### Dataset rows:
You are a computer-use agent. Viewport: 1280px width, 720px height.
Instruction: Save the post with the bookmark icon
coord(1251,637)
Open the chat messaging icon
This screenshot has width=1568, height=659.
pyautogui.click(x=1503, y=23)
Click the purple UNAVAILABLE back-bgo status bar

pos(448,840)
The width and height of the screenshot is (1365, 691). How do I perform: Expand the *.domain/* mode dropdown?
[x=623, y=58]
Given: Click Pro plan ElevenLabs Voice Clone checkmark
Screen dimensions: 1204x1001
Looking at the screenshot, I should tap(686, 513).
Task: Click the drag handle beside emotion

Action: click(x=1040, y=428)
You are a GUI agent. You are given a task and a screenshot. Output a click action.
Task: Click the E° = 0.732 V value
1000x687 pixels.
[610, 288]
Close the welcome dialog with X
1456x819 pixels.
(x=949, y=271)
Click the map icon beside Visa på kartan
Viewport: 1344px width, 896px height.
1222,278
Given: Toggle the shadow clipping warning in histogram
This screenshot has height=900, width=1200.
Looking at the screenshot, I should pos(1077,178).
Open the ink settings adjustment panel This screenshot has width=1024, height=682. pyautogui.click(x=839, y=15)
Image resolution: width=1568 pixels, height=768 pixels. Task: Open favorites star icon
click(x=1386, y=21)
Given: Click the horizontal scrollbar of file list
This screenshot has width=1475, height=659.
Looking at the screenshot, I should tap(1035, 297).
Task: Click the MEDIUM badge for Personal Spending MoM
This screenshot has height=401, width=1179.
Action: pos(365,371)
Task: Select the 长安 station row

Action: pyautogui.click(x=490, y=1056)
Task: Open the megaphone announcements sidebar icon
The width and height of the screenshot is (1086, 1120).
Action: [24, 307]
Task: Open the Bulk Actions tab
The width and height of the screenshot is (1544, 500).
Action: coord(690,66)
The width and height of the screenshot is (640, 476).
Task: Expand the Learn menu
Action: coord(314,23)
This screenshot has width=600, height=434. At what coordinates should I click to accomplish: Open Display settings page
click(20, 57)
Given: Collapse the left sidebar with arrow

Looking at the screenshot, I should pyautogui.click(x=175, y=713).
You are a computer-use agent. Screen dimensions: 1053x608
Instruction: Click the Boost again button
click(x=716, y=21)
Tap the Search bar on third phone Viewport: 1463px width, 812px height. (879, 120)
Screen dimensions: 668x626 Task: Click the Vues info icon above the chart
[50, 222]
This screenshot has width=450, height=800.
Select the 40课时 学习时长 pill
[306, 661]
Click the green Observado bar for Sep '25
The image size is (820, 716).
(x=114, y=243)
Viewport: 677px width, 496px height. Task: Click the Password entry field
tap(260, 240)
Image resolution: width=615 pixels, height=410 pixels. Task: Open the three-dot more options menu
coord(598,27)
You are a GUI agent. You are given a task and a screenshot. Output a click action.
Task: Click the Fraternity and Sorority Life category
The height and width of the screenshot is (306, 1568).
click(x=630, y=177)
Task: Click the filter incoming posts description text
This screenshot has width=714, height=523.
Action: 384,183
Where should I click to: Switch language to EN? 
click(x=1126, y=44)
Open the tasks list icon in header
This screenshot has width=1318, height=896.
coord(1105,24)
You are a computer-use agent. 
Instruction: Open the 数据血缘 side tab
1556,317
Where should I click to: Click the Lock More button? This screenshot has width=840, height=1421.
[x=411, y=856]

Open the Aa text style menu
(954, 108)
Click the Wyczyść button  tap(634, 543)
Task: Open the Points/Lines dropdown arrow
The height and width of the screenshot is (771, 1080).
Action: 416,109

### Problem details:
Reproduce every line of the rows above unchanged, starting at the line that contains "Task: Open the megaphone" and ending at the line that contains "tap(260, 240)", including both of those lines.

### Correct answer:
Task: Open the megaphone announcements sidebar icon
The width and height of the screenshot is (1086, 1120).
Action: [24, 307]
Task: Open the Bulk Actions tab
The width and height of the screenshot is (1544, 500).
Action: coord(690,66)
The width and height of the screenshot is (640, 476).
Task: Expand the Learn menu
Action: coord(314,23)
This screenshot has width=600, height=434. At what coordinates should I click to accomplish: Open Display settings page
click(20, 57)
Given: Collapse the left sidebar with arrow

Looking at the screenshot, I should pyautogui.click(x=175, y=713).
You are a computer-use agent. Screen dimensions: 1053x608
Instruction: Click the Boost again button
click(x=716, y=21)
Tap the Search bar on third phone Viewport: 1463px width, 812px height. (879, 120)
Screen dimensions: 668x626 Task: Click the Vues info icon above the chart
[50, 222]
This screenshot has width=450, height=800.
Select the 40课时 学习时长 pill
[306, 661]
Click the green Observado bar for Sep '25
The image size is (820, 716).
(x=114, y=243)
Viewport: 677px width, 496px height. Task: Click the Password entry field
tap(260, 240)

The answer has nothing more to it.